Un gouvernement n'a pas à demander au fournisseur d'un espace d'expression publique d'imposer ce qui a droit de cité, et de supprimer des propos qui seraient présumés "litigieux", et non jugés illégaux.

La censure, pire que le mal ?

Sur un plan plus pragmatique, on peut (et l'on doit) s'interroger sur le bien-fondé d'une censure des propos homophobes, racistes, xénophobes, anti-islamiques ou antisémites. Censurer l'expression d'une idée, aussi néfaste soit-elle, ce n'est pas la combattre, c'est uniquement la cacher. C'est prétendre qu'elle n'existe pas parce qu'elle ne doit pas exister. Et parce qu'on la cache, on s'interdit de la combattre, et d'en mesurer l'ampleur.

Il n'y avait pas Twitter en 1933 lorsque le régime nazi a adopté la première loi antisémite, et que le peuple allemand fut versé dans un discours nauséabond désignant les juifs comme responsables de tous les maux, relayé de foyers en foyers, de bouches à oreilles. Mais s'il y avait eu Twitter et plus globalement s'il y avait eu Internet, peut-être ceux qui relayaient ces messages de haine auraient pu lire des réponses et comprendre qu'ils faisaient fausse route, et le faire savoir autour d'eux. Si l'on avait tenté de censurer leurs messages antisémites à l'époque, peut-être auraient-ils eu le sentiment d'avoir raison, puisque l'on "cherche à cacher la vérité". On ne sait que trop bien que la haine se nourrit de la paranoïa, et la censure ne fait que la renforcer.

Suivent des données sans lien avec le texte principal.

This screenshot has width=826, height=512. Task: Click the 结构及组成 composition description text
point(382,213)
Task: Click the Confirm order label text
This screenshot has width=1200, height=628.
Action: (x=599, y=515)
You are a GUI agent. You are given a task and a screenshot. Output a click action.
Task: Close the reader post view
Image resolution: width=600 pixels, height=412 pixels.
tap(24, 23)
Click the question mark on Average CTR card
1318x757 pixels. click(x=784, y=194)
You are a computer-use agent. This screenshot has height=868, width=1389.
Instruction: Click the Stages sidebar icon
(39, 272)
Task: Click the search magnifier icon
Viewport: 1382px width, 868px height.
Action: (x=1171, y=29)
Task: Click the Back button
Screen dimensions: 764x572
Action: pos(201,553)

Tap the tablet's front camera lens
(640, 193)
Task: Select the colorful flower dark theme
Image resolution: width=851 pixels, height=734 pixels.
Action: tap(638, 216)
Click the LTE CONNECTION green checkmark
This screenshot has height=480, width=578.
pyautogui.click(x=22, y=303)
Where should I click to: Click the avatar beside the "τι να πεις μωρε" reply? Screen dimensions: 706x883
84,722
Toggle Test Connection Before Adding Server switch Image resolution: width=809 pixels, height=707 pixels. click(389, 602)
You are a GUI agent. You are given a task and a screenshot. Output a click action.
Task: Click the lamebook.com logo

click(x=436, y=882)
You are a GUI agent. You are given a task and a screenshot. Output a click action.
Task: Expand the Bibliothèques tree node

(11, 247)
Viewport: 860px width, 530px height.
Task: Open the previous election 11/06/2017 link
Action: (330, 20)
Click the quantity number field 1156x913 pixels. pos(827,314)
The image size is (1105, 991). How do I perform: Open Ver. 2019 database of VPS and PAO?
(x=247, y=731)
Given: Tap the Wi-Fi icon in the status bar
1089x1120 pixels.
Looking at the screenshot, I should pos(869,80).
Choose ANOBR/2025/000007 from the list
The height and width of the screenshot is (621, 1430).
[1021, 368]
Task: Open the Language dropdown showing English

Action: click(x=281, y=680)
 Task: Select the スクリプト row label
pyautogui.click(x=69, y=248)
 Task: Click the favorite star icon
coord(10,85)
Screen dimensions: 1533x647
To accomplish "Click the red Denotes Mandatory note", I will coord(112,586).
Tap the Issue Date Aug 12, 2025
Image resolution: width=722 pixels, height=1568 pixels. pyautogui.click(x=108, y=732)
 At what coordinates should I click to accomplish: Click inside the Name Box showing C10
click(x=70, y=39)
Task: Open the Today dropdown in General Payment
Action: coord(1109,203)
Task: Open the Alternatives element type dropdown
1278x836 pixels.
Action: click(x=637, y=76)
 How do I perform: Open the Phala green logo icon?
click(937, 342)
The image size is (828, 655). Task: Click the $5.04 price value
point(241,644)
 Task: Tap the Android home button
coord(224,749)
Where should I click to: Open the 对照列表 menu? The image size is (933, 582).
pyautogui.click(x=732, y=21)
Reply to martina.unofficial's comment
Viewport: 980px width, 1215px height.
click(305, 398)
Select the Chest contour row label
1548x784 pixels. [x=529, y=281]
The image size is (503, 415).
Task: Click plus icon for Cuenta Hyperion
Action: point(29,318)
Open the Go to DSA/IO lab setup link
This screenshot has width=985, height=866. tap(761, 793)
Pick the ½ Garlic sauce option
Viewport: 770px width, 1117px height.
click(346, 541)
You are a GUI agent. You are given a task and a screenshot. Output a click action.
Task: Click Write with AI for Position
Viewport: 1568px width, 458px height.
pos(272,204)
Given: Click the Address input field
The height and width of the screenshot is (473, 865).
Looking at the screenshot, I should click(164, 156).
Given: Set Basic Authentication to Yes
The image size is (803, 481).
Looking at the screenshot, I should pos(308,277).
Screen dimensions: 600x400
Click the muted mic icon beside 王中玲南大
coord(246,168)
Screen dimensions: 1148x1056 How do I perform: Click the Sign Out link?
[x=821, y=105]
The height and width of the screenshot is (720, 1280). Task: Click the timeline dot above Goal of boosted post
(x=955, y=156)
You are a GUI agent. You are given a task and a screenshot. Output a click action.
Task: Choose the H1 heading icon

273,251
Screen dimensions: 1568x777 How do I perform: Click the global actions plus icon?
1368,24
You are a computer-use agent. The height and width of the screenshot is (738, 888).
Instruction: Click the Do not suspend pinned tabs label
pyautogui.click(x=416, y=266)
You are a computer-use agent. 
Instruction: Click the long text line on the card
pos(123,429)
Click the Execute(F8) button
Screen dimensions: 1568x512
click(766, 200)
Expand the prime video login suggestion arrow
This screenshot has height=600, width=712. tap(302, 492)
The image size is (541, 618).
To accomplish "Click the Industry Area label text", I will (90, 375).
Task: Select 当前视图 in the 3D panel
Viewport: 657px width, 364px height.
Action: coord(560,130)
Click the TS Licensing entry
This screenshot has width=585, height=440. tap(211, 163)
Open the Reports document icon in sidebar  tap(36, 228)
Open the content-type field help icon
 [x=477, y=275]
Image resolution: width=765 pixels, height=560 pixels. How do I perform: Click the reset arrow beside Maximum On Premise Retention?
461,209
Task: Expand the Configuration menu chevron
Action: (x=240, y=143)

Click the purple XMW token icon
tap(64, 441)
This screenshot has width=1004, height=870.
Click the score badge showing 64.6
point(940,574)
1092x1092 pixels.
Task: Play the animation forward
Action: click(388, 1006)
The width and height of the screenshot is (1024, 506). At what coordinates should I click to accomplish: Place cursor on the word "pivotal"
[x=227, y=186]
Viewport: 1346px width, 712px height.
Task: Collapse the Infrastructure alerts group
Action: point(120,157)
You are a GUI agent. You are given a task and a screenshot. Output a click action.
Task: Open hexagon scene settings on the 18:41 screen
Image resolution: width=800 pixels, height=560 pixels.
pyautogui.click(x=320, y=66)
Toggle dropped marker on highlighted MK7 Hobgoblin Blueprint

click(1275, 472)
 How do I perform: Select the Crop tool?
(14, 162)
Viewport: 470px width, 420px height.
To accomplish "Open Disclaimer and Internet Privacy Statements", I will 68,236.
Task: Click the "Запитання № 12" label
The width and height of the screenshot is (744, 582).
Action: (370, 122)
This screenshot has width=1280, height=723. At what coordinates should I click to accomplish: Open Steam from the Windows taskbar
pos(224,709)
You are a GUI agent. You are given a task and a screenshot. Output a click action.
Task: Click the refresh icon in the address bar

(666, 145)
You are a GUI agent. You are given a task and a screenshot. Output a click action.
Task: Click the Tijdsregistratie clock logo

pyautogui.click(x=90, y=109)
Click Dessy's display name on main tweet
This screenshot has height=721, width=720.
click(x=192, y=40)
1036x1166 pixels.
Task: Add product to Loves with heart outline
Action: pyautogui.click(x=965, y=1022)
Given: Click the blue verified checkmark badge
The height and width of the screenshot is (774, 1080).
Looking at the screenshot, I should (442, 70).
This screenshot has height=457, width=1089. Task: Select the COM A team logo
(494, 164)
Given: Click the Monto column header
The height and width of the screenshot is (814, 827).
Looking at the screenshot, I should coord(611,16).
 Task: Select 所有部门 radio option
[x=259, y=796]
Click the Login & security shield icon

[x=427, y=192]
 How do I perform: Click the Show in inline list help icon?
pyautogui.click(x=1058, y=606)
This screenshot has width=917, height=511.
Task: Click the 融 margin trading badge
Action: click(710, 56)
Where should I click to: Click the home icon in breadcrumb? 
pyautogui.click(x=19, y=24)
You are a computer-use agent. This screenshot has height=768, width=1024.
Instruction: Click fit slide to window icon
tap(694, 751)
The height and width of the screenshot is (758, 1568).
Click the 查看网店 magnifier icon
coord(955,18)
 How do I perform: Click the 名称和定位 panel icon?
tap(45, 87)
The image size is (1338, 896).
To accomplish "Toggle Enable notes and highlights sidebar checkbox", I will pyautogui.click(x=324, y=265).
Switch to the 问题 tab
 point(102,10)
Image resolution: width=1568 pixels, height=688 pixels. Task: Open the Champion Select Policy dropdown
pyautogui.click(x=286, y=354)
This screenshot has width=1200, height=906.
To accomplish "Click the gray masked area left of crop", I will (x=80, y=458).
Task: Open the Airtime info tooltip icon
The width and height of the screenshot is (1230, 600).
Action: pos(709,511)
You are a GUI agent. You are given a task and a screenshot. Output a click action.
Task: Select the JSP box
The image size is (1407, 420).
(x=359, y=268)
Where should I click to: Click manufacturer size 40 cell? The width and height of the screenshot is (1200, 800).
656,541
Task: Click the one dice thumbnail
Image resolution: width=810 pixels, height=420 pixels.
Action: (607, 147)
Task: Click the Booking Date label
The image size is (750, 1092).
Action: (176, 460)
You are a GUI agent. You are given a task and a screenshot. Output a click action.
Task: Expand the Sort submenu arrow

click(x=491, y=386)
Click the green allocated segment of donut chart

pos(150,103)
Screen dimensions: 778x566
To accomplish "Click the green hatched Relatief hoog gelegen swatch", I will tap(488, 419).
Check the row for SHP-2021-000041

Enfin, lorsque l'entreprise américaine Twitter dit qu'elle doit d'abord en référer à un juge américain avant d'accepter de livrer l'identité d'auteurs de tweets antisémites à la France, elle a parfaitement raison de le faire. N'importe qui trouverait choquant qu'une entreprise française éditant un site internet accepte sans coup férir de livrer les données personnelles de ses utilisateurs à une justice étrangère. La situation sera sans nul doute différente lorsque Twitter aura officiellement des bureaux en France, mais pour le moment ce n'est pas le cas.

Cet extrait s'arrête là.